The only victims who merited concern in this year's publication were the tens of thousands who survived last December's Indian Ocean tsunami. The report talked about the severe damage to the physical and social infrastructure of the affected countries, "as well as export-oriented sectors such as fisheries, agriculture and tourism."

China was presented in a similar positive light by ESCAP officials on the eve of a UN summit in September in New York, where the world's leaders met to review the progress made towards achieving the eight Millenium Development Goals (MDGs).

The Asian giant was credited for lifting millions of people out of poverty due to its rapid industrialization agenda, a fact that could help the Asian region come close to achieving the first of the eight MDGs that the world's leaders have pledged to meet by 2015. The first MDG is to halve by 2015, people living in absolute poverty -- less than one U.S. dollar a day in 1990.
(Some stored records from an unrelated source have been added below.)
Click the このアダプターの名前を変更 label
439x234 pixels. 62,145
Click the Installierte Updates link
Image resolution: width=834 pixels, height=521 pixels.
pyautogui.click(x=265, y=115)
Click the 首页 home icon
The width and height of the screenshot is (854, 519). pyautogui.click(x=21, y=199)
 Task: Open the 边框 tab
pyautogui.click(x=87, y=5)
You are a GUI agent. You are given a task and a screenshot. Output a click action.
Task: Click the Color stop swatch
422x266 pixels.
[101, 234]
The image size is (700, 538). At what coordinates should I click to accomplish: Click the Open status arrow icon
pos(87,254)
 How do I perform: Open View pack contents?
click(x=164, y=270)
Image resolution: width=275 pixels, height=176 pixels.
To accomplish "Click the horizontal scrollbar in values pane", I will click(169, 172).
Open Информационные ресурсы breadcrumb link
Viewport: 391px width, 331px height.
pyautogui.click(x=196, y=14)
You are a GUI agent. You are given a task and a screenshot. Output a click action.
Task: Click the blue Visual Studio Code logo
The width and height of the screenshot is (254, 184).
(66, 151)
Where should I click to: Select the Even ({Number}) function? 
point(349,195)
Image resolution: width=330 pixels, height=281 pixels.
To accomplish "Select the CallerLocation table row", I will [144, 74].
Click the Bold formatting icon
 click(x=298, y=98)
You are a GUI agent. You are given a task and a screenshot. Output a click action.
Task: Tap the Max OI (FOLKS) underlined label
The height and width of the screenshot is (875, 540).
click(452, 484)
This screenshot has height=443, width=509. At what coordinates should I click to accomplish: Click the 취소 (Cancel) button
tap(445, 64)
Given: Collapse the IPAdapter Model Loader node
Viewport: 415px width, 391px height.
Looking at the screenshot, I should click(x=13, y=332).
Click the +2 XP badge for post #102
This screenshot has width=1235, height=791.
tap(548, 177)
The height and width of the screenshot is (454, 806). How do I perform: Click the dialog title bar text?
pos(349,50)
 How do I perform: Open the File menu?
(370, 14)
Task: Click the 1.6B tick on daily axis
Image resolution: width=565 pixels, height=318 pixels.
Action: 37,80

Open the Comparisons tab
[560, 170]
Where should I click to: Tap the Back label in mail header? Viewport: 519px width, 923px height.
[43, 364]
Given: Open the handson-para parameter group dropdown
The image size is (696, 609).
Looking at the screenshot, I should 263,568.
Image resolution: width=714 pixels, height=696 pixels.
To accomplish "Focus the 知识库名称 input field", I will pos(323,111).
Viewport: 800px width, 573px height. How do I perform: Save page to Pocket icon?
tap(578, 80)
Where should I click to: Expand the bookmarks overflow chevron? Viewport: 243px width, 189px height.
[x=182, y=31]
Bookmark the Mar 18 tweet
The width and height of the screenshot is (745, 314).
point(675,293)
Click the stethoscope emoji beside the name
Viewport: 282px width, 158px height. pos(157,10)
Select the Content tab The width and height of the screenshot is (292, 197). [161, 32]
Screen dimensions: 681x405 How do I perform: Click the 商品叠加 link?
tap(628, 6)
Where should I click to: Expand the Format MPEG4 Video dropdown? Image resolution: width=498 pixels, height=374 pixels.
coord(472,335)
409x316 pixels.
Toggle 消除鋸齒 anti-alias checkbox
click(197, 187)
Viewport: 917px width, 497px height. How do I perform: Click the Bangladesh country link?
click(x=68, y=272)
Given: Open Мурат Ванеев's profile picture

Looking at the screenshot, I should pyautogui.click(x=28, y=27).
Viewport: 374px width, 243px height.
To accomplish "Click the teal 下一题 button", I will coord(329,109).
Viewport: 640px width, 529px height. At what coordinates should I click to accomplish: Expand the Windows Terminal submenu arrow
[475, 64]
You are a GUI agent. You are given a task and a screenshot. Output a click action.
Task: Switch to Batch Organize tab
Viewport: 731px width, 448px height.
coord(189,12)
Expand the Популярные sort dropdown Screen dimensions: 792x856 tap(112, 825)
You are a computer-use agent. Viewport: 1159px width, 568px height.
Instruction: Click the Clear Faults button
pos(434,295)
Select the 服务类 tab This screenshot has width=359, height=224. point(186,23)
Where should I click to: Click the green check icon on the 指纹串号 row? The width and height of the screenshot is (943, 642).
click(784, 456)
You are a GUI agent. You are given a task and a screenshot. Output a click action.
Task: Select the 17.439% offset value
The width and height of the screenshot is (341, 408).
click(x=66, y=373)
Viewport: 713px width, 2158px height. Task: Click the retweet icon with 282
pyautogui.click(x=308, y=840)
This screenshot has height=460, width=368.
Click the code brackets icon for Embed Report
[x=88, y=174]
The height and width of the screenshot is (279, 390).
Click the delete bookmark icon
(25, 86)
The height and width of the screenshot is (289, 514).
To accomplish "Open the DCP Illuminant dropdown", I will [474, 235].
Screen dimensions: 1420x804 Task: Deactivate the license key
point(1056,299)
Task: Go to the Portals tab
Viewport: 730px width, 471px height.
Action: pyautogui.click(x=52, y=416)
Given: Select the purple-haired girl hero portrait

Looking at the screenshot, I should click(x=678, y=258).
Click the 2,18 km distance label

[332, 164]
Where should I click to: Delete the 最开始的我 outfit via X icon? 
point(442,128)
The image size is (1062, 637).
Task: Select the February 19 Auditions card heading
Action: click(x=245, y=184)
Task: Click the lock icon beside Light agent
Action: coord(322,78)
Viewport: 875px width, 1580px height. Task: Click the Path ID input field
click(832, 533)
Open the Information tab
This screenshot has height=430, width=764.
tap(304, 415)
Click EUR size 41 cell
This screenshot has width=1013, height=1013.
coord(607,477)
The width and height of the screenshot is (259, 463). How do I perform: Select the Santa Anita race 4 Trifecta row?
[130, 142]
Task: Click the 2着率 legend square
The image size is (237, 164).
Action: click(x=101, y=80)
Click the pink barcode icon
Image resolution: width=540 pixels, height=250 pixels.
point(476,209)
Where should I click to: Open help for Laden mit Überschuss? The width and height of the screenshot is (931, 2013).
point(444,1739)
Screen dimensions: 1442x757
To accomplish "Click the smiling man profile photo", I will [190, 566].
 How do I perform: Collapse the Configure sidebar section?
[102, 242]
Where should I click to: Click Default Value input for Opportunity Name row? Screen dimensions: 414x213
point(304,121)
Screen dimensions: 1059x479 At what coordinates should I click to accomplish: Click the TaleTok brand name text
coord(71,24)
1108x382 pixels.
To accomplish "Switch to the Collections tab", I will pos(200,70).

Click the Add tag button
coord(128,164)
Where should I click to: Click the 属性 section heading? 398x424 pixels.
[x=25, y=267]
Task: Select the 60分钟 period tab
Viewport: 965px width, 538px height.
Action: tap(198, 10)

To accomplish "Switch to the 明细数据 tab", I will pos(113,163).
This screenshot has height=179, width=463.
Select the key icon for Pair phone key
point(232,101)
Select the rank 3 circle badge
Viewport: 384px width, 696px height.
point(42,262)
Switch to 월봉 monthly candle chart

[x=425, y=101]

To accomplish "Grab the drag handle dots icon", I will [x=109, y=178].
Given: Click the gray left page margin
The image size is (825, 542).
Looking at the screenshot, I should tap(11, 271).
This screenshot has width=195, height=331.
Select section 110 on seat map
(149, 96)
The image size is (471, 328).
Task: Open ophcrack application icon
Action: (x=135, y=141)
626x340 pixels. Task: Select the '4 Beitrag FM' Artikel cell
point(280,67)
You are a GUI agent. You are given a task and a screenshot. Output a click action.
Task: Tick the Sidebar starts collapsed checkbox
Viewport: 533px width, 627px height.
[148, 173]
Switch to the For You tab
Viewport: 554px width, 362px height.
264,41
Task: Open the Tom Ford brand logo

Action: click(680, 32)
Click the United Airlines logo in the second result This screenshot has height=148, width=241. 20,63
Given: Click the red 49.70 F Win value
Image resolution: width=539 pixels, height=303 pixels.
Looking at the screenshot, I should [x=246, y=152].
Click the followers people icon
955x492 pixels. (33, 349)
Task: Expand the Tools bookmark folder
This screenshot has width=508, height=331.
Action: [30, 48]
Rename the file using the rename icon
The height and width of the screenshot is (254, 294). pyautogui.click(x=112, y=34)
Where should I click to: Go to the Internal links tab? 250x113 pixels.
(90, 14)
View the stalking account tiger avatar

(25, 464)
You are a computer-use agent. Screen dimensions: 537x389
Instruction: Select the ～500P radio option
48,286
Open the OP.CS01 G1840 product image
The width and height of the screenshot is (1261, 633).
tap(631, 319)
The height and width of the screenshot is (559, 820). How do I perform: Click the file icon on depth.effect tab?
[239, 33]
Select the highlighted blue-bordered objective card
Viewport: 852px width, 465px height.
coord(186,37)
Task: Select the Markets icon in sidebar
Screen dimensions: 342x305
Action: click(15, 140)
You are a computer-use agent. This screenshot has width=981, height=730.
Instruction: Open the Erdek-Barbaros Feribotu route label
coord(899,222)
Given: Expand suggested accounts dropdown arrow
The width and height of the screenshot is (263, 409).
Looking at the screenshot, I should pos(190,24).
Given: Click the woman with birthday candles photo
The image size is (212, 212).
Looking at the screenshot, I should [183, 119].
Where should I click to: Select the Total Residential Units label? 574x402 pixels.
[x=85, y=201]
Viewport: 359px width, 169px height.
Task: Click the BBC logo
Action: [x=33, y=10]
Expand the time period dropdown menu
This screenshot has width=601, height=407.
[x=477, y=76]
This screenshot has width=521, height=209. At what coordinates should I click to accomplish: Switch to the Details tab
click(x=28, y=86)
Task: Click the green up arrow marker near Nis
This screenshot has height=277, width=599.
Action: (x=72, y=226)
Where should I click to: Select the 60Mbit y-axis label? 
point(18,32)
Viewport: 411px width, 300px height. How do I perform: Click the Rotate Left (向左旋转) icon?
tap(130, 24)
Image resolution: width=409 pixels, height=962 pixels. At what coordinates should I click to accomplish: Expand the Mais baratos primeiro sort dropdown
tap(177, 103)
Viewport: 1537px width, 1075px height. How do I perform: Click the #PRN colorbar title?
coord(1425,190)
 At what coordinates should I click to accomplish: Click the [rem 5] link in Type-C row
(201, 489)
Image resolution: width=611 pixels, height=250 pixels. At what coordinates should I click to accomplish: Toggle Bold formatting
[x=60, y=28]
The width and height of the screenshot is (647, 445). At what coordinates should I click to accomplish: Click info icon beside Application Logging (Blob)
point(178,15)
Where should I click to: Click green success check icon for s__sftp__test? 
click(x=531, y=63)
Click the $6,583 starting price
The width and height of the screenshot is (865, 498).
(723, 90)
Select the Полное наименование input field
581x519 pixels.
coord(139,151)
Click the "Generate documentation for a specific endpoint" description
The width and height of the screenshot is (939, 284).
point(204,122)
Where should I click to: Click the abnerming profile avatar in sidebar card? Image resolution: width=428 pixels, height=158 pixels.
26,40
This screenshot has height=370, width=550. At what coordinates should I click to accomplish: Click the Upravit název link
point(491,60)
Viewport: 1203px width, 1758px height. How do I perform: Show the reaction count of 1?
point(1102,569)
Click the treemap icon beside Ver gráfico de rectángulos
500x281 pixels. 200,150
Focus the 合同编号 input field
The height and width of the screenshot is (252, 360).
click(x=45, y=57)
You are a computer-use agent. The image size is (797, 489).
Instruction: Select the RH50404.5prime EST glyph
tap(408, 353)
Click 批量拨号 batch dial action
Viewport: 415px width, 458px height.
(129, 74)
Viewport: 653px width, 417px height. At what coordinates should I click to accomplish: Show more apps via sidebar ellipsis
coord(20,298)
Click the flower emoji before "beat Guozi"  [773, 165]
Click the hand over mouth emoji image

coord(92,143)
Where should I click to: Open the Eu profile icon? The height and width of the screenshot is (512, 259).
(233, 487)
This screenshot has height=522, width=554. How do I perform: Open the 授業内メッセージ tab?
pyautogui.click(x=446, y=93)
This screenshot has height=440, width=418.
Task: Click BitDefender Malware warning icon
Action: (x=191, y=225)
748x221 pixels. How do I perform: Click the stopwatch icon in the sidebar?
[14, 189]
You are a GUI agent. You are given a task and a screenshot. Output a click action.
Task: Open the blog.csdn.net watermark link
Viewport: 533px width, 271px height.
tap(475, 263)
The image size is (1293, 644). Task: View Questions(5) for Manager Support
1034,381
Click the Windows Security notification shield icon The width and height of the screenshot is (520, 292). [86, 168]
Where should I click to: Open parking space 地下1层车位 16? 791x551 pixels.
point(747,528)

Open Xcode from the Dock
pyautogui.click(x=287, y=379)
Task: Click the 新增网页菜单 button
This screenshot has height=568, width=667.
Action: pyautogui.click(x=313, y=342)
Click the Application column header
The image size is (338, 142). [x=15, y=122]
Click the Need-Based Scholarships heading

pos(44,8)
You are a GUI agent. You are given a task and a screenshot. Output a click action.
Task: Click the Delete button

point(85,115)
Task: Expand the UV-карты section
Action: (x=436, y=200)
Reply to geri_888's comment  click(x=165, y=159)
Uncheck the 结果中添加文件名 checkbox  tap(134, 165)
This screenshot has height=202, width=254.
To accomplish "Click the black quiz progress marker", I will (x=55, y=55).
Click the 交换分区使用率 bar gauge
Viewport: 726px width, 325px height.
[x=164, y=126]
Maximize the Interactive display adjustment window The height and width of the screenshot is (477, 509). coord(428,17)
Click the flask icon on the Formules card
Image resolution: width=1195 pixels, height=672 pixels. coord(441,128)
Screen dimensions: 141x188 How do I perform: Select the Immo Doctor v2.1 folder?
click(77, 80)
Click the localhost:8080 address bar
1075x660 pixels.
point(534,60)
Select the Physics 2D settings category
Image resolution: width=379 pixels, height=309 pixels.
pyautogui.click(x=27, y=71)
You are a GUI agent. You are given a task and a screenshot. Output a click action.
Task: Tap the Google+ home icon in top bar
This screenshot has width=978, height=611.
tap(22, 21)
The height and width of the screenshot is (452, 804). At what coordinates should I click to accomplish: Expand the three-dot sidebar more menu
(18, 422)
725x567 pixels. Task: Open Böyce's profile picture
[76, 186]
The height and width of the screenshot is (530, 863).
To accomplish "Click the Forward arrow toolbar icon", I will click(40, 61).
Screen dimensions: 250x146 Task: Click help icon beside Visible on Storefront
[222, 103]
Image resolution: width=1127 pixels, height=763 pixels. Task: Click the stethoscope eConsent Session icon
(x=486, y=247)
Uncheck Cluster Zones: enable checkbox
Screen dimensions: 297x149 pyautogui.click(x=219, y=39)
By 2003, some 173 million Chinese were living below this poverty benchmark--a dramatic drop of more than half from the 377 million people living in absolute poverty in China in 1990.

Yet, it is progress that has come at a heavy price for a section of the Chinese society, as the COHRE award highlighted. It is one that has included "police harassment and brutality" triggering 74,000 protests and riots by victims of forced evictions across China last year, according to COHRE.

"ESCAP does not keep important details out from its publications," Ravi Ratnayake, director of ESCAP's poverty and development division, said in an IPS interview. "It is not for ESCAP to take sides in a debate on the social impact of the policies of the Chinese government when the so-called facts themselves are a matter of dispute."

"It is ESCAP's view that national governments are the best judges of what policies are appropriate for their countries within the constraints of their particular circumstances," he adds.

On the contrary, the World Bank appears to be more concerned at the harm to Chinese citizens caused by rapid urbanization. "China's rapid urbanization and economic growth has led to increasing acquisition of land and housing demolition, for both private (commercial or industrial) and public infrastructure purposes," states a World Bank background note on its web page on China.

"Inadequacies in policy or practice often has resulted in harm to thousands of affected households," it adds. "In the past two years, land acquisition or housing demolition-related conflicts have occurred in several cities."

"The concerns we and others raised in a number of areas have been taken very seriously by the government," Bert Hofman, the Bank's lead economist in China, told IPS.

For COHRE, the Chinese government must ideally find the right mix between blending urbanization and protecting people from being victims of forced evictions. "You can have economic development and housing rights at the same time," says Leckie.